Task inputs =

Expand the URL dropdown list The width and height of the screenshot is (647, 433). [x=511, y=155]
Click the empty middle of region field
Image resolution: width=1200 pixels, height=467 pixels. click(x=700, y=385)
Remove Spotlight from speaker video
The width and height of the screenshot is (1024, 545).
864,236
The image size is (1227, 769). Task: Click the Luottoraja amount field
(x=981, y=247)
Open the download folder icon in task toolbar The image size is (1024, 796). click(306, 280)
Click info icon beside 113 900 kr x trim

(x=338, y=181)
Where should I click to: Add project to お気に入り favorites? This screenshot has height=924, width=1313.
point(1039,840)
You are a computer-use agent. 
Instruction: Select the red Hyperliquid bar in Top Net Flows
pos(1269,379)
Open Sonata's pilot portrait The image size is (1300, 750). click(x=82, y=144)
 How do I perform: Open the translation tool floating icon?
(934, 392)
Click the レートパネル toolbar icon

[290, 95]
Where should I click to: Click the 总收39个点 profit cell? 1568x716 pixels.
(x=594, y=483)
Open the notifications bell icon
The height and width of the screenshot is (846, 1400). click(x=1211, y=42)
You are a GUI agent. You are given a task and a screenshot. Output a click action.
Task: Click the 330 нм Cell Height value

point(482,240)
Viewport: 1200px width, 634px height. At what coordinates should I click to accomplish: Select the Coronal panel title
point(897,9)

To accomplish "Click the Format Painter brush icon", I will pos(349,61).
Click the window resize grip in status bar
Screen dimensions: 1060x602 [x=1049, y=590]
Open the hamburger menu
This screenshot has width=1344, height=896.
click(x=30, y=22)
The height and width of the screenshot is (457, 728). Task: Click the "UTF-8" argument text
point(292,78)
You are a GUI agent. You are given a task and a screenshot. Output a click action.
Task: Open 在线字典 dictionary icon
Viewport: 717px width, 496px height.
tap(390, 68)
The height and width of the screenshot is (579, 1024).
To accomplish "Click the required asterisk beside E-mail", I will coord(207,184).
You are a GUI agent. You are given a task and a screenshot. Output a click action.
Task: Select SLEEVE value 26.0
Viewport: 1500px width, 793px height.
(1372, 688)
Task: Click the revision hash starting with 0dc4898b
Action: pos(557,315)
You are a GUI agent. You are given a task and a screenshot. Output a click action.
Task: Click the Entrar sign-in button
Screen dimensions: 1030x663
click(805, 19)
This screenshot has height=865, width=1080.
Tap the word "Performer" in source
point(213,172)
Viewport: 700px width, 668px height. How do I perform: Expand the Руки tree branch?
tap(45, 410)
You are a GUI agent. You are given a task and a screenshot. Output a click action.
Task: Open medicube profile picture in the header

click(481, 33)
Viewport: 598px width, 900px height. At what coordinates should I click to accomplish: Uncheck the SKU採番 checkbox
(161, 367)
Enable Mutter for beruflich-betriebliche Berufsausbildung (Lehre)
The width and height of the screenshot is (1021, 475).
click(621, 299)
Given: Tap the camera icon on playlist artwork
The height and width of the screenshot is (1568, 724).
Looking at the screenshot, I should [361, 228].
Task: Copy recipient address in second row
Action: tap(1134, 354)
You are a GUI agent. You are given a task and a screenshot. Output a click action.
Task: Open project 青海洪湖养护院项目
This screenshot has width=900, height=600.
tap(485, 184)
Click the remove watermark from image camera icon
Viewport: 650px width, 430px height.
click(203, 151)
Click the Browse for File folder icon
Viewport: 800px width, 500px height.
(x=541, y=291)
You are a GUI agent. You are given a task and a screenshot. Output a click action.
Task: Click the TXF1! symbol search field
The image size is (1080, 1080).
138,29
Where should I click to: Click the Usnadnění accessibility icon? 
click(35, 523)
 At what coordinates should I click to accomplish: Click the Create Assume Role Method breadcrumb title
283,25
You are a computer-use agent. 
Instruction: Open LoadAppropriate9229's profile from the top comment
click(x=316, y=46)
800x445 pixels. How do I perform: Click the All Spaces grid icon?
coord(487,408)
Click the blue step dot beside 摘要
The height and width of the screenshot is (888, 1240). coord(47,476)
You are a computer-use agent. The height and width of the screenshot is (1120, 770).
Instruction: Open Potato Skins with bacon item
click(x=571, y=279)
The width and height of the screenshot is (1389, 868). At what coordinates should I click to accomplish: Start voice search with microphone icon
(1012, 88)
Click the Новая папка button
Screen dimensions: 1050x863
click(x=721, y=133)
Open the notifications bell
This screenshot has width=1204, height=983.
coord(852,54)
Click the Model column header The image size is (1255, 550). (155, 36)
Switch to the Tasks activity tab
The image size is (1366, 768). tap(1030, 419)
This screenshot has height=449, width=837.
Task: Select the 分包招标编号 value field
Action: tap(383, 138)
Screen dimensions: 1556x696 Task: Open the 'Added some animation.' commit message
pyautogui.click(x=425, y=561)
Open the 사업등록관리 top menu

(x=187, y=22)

Required work = Could you retype the entire listing exactly?

Exercise response =
Expand the URL dropdown list The width and height of the screenshot is (647, 433). [x=511, y=155]
Click the empty middle of region field
Image resolution: width=1200 pixels, height=467 pixels. click(x=700, y=385)
Remove Spotlight from speaker video
The width and height of the screenshot is (1024, 545).
864,236
The image size is (1227, 769). Task: Click the Luottoraja amount field
(x=981, y=247)
Open the download folder icon in task toolbar The image size is (1024, 796). click(306, 280)
Click info icon beside 113 900 kr x trim

(x=338, y=181)
Where should I click to: Add project to お気に入り favorites? This screenshot has height=924, width=1313.
point(1039,840)
You are a computer-use agent. 
Instruction: Select the red Hyperliquid bar in Top Net Flows
pos(1269,379)
Open Sonata's pilot portrait The image size is (1300, 750). click(x=82, y=144)
 How do I perform: Open the translation tool floating icon?
(934, 392)
Click the レートパネル toolbar icon

[290, 95]
Where should I click to: Click the 总收39个点 profit cell? 1568x716 pixels.
(x=594, y=483)
Open the notifications bell icon
The height and width of the screenshot is (846, 1400). click(x=1211, y=42)
You are a GUI agent. You are given a task and a screenshot. Output a click action.
Task: Click the 330 нм Cell Height value

point(482,240)
Viewport: 1200px width, 634px height. At what coordinates should I click to accomplish: Select the Coronal panel title
point(897,9)

To accomplish "Click the Format Painter brush icon", I will pos(349,61).
Click the window resize grip in status bar
Screen dimensions: 1060x602 [x=1049, y=590]
Open the hamburger menu
This screenshot has width=1344, height=896.
click(x=30, y=22)
The height and width of the screenshot is (457, 728). Task: Click the "UTF-8" argument text
point(292,78)
You are a GUI agent. You are given a task and a screenshot. Output a click action.
Task: Open 在线字典 dictionary icon
Viewport: 717px width, 496px height.
tap(390, 68)
The height and width of the screenshot is (579, 1024).
To accomplish "Click the required asterisk beside E-mail", I will coord(207,184).
You are a GUI agent. You are given a task and a screenshot. Output a click action.
Task: Select SLEEVE value 26.0
Viewport: 1500px width, 793px height.
(1372, 688)
Task: Click the revision hash starting with 0dc4898b
Action: pos(557,315)
You are a GUI agent. You are given a task and a screenshot. Output a click action.
Task: Click the Entrar sign-in button
Screen dimensions: 1030x663
click(805, 19)
This screenshot has height=865, width=1080.
Tap the word "Performer" in source
point(213,172)
Viewport: 700px width, 668px height. How do I perform: Expand the Руки tree branch?
tap(45, 410)
You are a GUI agent. You are given a task and a screenshot. Output a click action.
Task: Open medicube profile picture in the header

click(481, 33)
Viewport: 598px width, 900px height. At what coordinates should I click to accomplish: Uncheck the SKU採番 checkbox
(161, 367)
Enable Mutter for beruflich-betriebliche Berufsausbildung (Lehre)
The width and height of the screenshot is (1021, 475).
click(621, 299)
Given: Tap the camera icon on playlist artwork
The height and width of the screenshot is (1568, 724).
Looking at the screenshot, I should [361, 228].
Task: Copy recipient address in second row
Action: tap(1134, 354)
You are a GUI agent. You are given a task and a screenshot. Output a click action.
Task: Open project 青海洪湖养护院项目
This screenshot has width=900, height=600.
tap(485, 184)
Click the remove watermark from image camera icon
Viewport: 650px width, 430px height.
click(203, 151)
Click the Browse for File folder icon
Viewport: 800px width, 500px height.
(x=541, y=291)
You are a GUI agent. You are given a task and a screenshot. Output a click action.
Task: Click the TXF1! symbol search field
The image size is (1080, 1080).
138,29
Where should I click to: Click the Usnadnění accessibility icon? 
click(35, 523)
 At what coordinates should I click to accomplish: Click the Create Assume Role Method breadcrumb title
283,25
You are a computer-use agent. 
Instruction: Open LoadAppropriate9229's profile from the top comment
click(x=316, y=46)
800x445 pixels. How do I perform: Click the All Spaces grid icon?
coord(487,408)
Click the blue step dot beside 摘要
The height and width of the screenshot is (888, 1240). coord(47,476)
You are a computer-use agent. The height and width of the screenshot is (1120, 770).
Instruction: Open Potato Skins with bacon item
click(x=571, y=279)
The width and height of the screenshot is (1389, 868). At what coordinates should I click to accomplish: Start voice search with microphone icon
(1012, 88)
Click the Новая папка button
Screen dimensions: 1050x863
click(x=721, y=133)
Open the notifications bell
This screenshot has width=1204, height=983.
coord(852,54)
Click the Model column header The image size is (1255, 550). (155, 36)
Switch to the Tasks activity tab
The image size is (1366, 768). tap(1030, 419)
This screenshot has height=449, width=837.
Task: Select the 分包招标编号 value field
Action: tap(383, 138)
Screen dimensions: 1556x696 Task: Open the 'Added some animation.' commit message
pyautogui.click(x=425, y=561)
Open the 사업등록관리 top menu

(x=187, y=22)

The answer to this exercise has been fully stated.